Print each of the following rows word for word, keeping every line in its original order.

+++

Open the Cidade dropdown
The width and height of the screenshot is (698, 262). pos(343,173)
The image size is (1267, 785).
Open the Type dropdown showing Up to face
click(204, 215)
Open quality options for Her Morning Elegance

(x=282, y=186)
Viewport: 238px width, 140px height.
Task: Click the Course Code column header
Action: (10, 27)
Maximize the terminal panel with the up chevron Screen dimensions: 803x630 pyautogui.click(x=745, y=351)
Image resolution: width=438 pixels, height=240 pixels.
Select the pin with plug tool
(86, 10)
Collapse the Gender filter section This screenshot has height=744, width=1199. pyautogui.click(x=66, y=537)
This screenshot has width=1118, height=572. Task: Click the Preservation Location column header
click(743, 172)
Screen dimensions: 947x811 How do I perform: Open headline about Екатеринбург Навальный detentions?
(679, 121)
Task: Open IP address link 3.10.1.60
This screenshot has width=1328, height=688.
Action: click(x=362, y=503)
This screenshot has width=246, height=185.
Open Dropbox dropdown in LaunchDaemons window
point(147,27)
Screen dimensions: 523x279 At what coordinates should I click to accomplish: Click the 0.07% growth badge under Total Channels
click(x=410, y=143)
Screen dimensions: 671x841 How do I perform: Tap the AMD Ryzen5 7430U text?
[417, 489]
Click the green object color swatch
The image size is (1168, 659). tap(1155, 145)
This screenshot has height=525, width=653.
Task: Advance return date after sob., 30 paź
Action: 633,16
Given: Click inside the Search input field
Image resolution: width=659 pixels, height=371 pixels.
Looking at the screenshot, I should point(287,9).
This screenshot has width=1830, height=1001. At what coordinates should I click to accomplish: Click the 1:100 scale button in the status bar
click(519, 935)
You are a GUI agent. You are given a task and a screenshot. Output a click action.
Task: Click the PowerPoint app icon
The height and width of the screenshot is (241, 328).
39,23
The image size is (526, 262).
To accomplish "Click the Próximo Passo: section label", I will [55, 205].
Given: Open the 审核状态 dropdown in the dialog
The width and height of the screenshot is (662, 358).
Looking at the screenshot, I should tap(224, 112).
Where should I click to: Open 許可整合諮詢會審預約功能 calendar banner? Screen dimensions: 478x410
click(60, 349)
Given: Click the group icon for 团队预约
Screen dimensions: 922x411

+++

TASK ANSWER:
Open the Cidade dropdown
The width and height of the screenshot is (698, 262). pos(343,173)
The image size is (1267, 785).
Open the Type dropdown showing Up to face
click(204, 215)
Open quality options for Her Morning Elegance

(x=282, y=186)
Viewport: 238px width, 140px height.
Task: Click the Course Code column header
Action: (10, 27)
Maximize the terminal panel with the up chevron Screen dimensions: 803x630 pyautogui.click(x=745, y=351)
Image resolution: width=438 pixels, height=240 pixels.
Select the pin with plug tool
(86, 10)
Collapse the Gender filter section This screenshot has height=744, width=1199. pyautogui.click(x=66, y=537)
This screenshot has width=1118, height=572. Task: Click the Preservation Location column header
click(743, 172)
Screen dimensions: 947x811 How do I perform: Open headline about Екатеринбург Навальный detentions?
(679, 121)
Task: Open IP address link 3.10.1.60
This screenshot has width=1328, height=688.
Action: click(x=362, y=503)
This screenshot has width=246, height=185.
Open Dropbox dropdown in LaunchDaemons window
point(147,27)
Screen dimensions: 523x279 At what coordinates should I click to accomplish: Click the 0.07% growth badge under Total Channels
click(x=410, y=143)
Screen dimensions: 671x841 How do I perform: Tap the AMD Ryzen5 7430U text?
[417, 489]
Click the green object color swatch
The image size is (1168, 659). tap(1155, 145)
This screenshot has height=525, width=653.
Task: Advance return date after sob., 30 paź
Action: 633,16
Given: Click inside the Search input field
Image resolution: width=659 pixels, height=371 pixels.
Looking at the screenshot, I should point(287,9).
This screenshot has width=1830, height=1001. At what coordinates should I click to accomplish: Click the 1:100 scale button in the status bar
click(519, 935)
You are a GUI agent. You are given a task and a screenshot. Output a click action.
Task: Click the PowerPoint app icon
The height and width of the screenshot is (241, 328).
39,23
The image size is (526, 262).
To accomplish "Click the Próximo Passo: section label", I will [55, 205].
Given: Open the 审核状态 dropdown in the dialog
The width and height of the screenshot is (662, 358).
Looking at the screenshot, I should tap(224, 112).
Where should I click to: Open 許可整合諮詢會審預約功能 calendar banner? Screen dimensions: 478x410
click(60, 349)
Given: Click the group icon for 团队预约
Screen dimensions: 922x411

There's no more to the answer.